Vergara e Pinto (2000) consideram a análise das referências bibliográficas utilizadas elucidativa na medida em que estas seriam suportes teóricos da argumentação, revelariam as preocupações, preferências e suposições e poderiam ser indicadores da importância atribuída pelo autor à produção científica e ao contexto brasileiro e também serem indicadores do condicionamento do autor a outras culturas que não a brasileira. Os autores afirmam ainda que “fontes estrangeiras ou têm preocupação local, e nesse caso de pouco nos adianta, ou apresentam uma proposta universal, o que a faria menos precisa do que genérica. Em ambos os casos, a transliteração nem sempre é adequada às problemáticas nacionais”. (VERGARA; PINTO, 2000, p.11)
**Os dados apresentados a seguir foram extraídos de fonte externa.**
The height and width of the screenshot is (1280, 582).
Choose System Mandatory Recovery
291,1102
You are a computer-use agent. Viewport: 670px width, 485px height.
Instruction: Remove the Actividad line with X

Nesse sentido, pode-se afirmar que essa preocupação com o excesso de referências estrangeiras em detrimento de autores nacionais, acrescida de uma inspiração pós-colonialista está entre os grandes motivadores da pesquisa que deu origem a esta tese, onde se tenta resgatar as possibilidades de utilização do pensamento social brasileiro para os estudos organizacionais, mais especificamente no campo da cultura.